**YOUR OBJECTIVE**
Word for word, please copy the line containing "Click the reply speech bubble icon" and all lines after it in the entries below, and only those, leaving every picture out.
___ DATA SHOWN ___
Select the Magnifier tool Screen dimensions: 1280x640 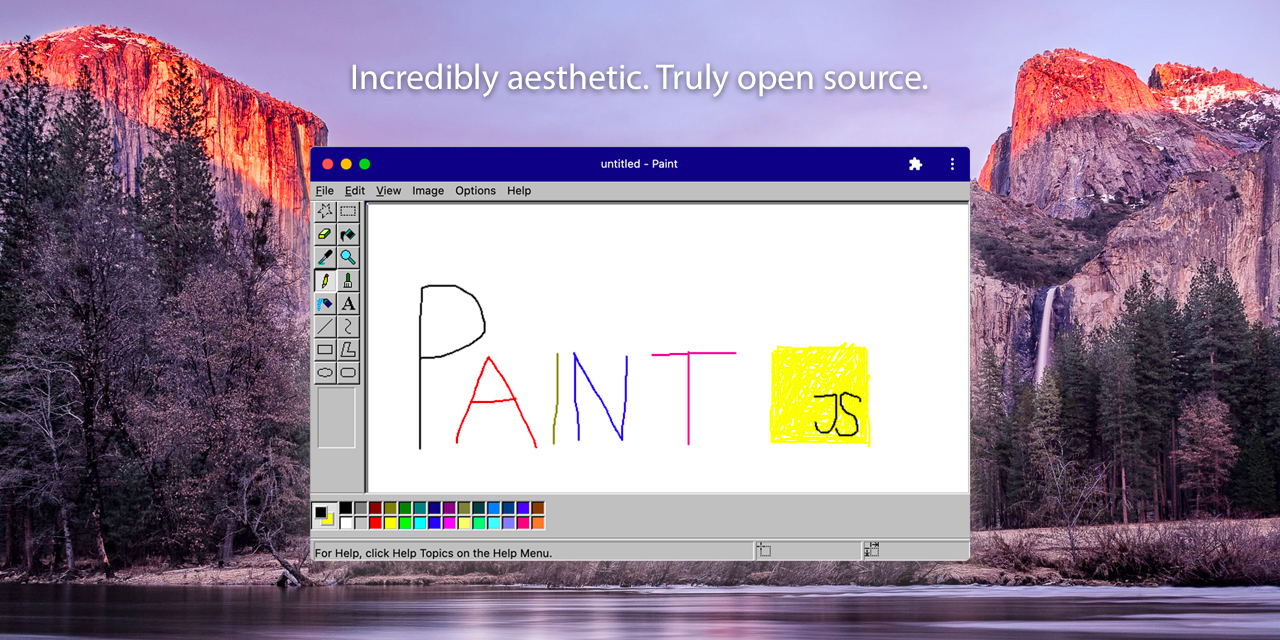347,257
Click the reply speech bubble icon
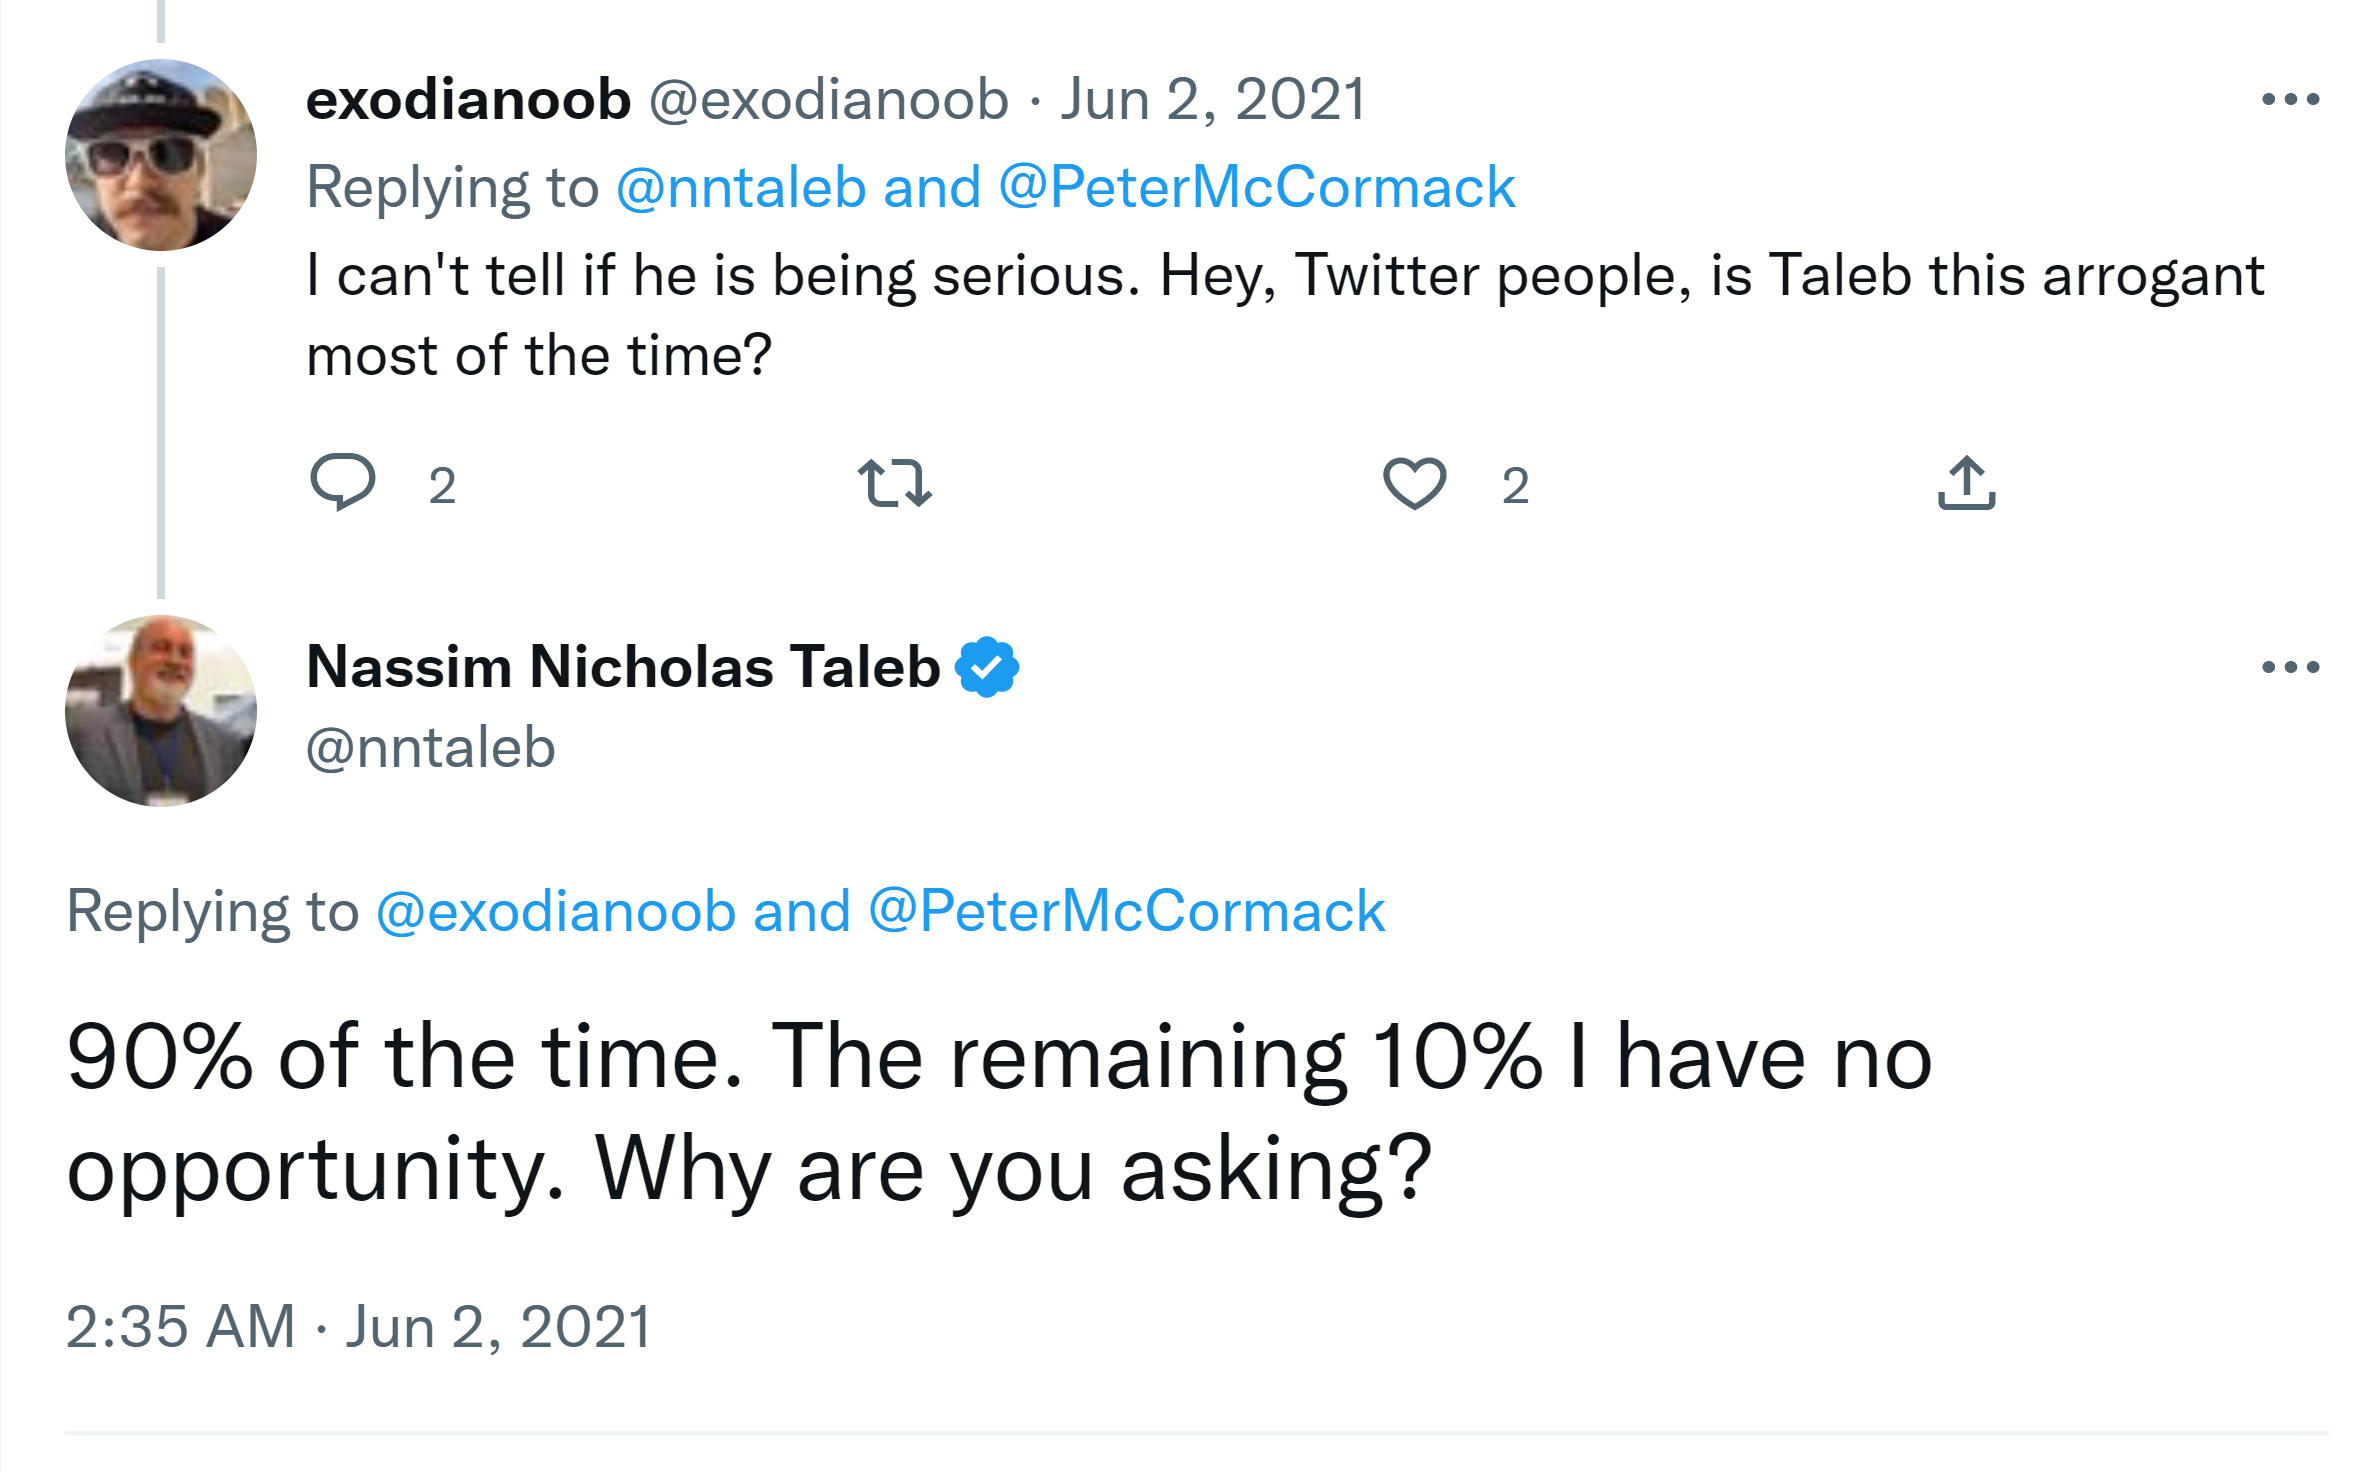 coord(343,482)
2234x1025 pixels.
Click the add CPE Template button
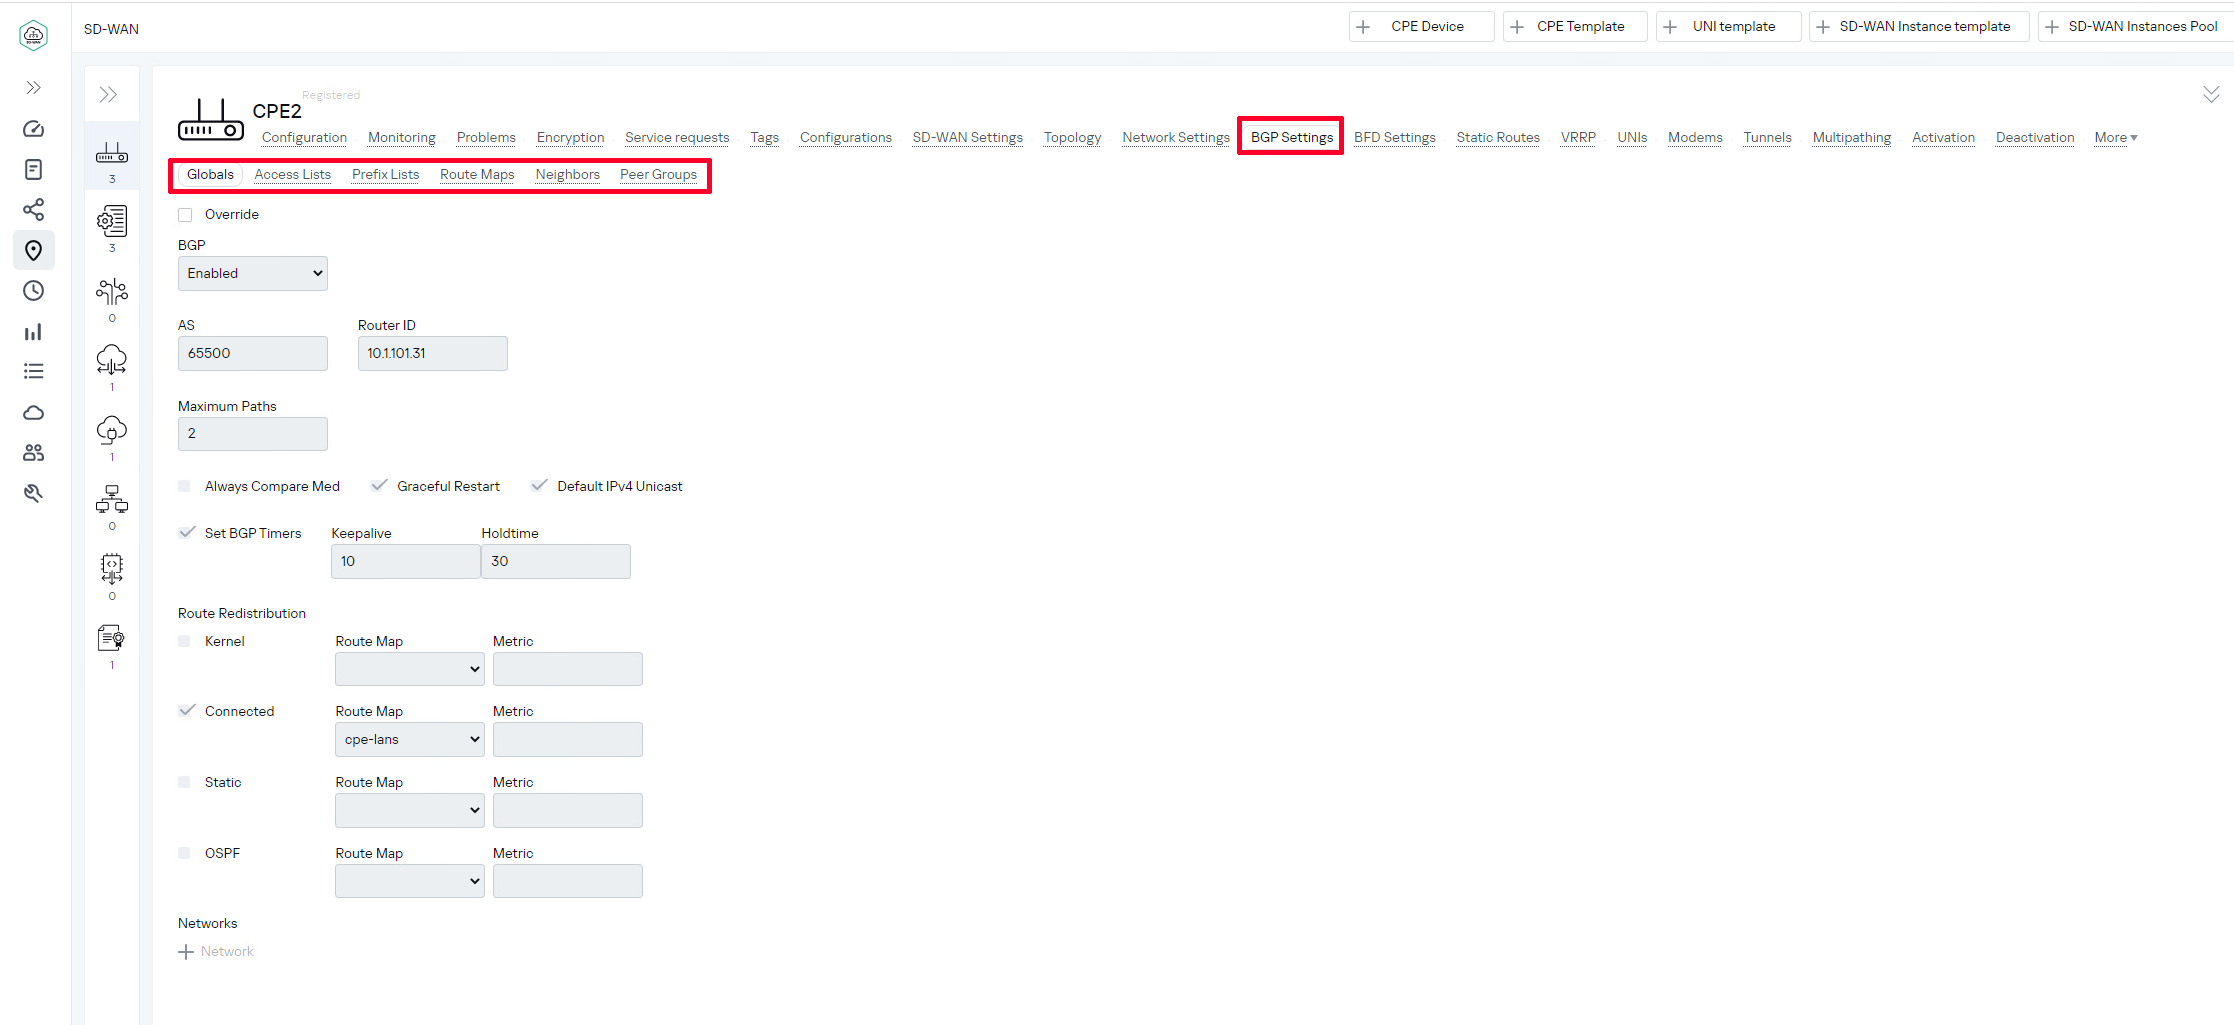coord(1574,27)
___
**WRITTEN RESPONSE**
Click the reply speech bubble icon
 coord(343,482)
2234x1025 pixels.
Click the add CPE Template button
coord(1574,27)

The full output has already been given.